- **WHAT YOU NEED TO DO**
Copy verbatim the part of the items that opens with the line containing "Open lebin's photo avatar" and runs through the end of the items, including both ends, and omit the pictures.

- **INPUT DATA**
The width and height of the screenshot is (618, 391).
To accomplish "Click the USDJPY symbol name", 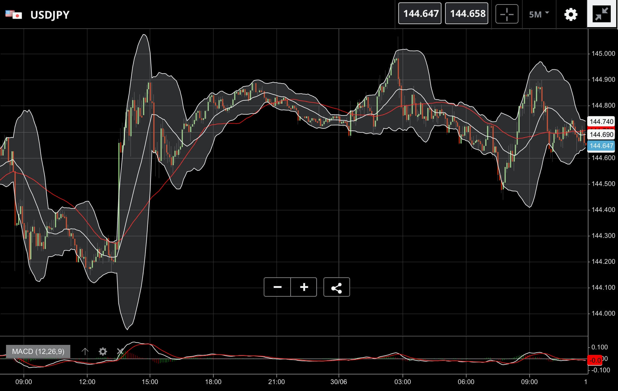I will tap(50, 15).
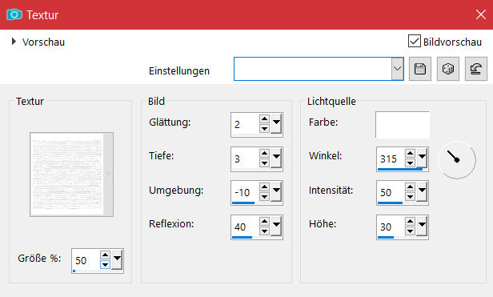Open the texture thumbnail picker
Image resolution: width=493 pixels, height=297 pixels.
[72, 175]
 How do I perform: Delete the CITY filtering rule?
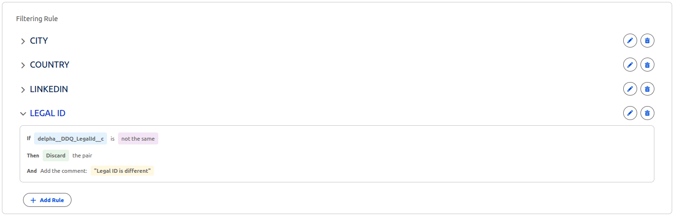[x=647, y=41]
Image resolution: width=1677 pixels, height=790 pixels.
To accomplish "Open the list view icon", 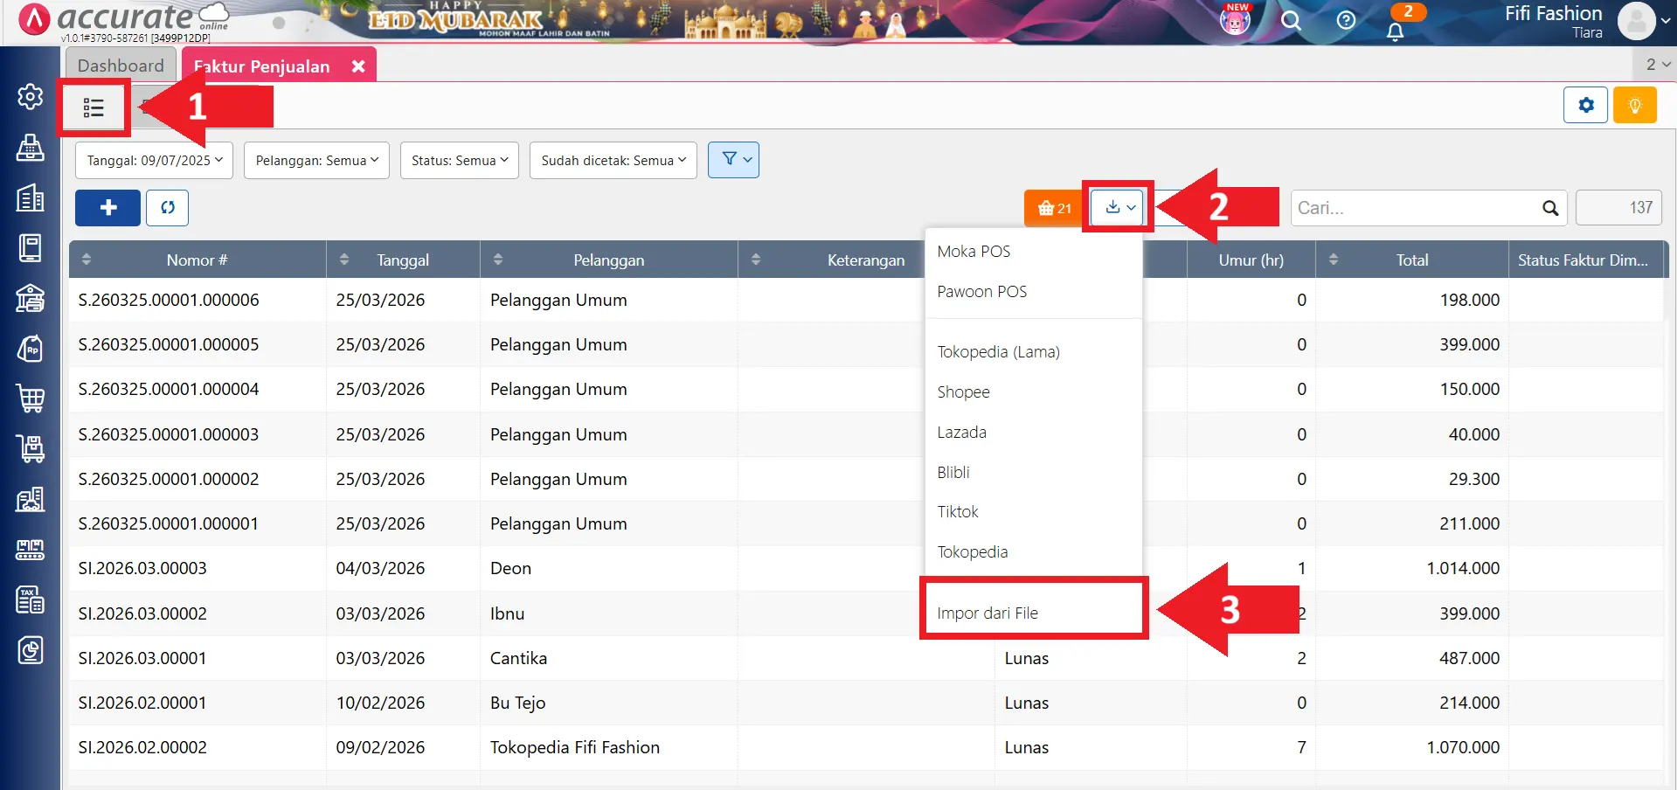I will [x=94, y=107].
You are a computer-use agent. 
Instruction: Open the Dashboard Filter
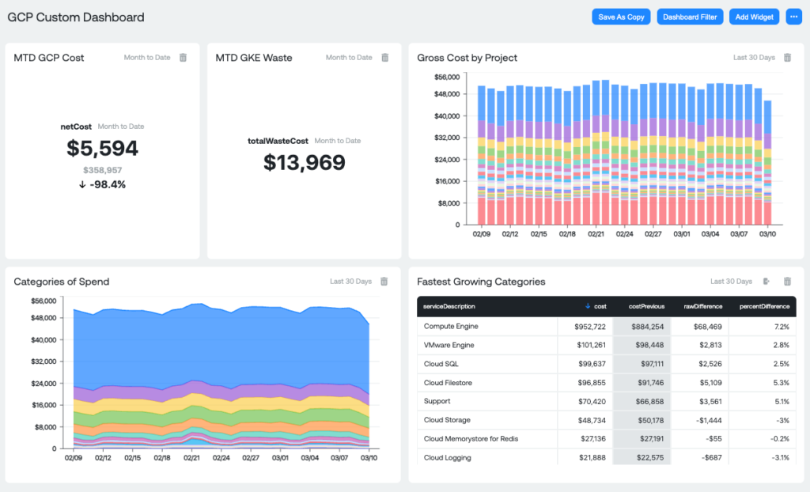click(x=690, y=16)
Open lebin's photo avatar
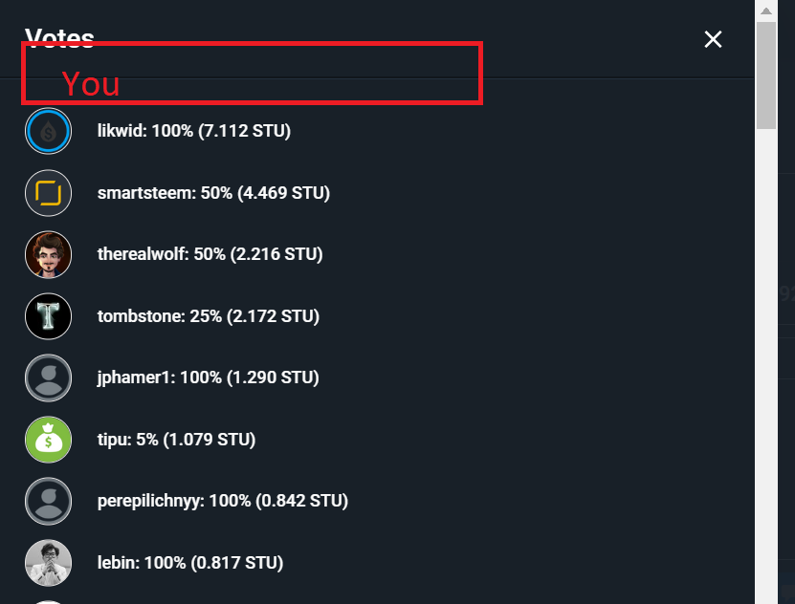The width and height of the screenshot is (795, 604). (48, 563)

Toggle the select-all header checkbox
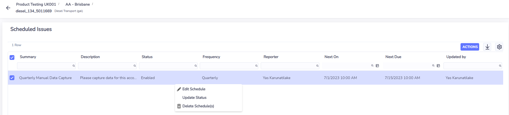click(12, 58)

- **FULL OUTPUT**
Open lebin's photo avatar
The width and height of the screenshot is (795, 604). (48, 563)

Toggle the select-all header checkbox
click(12, 58)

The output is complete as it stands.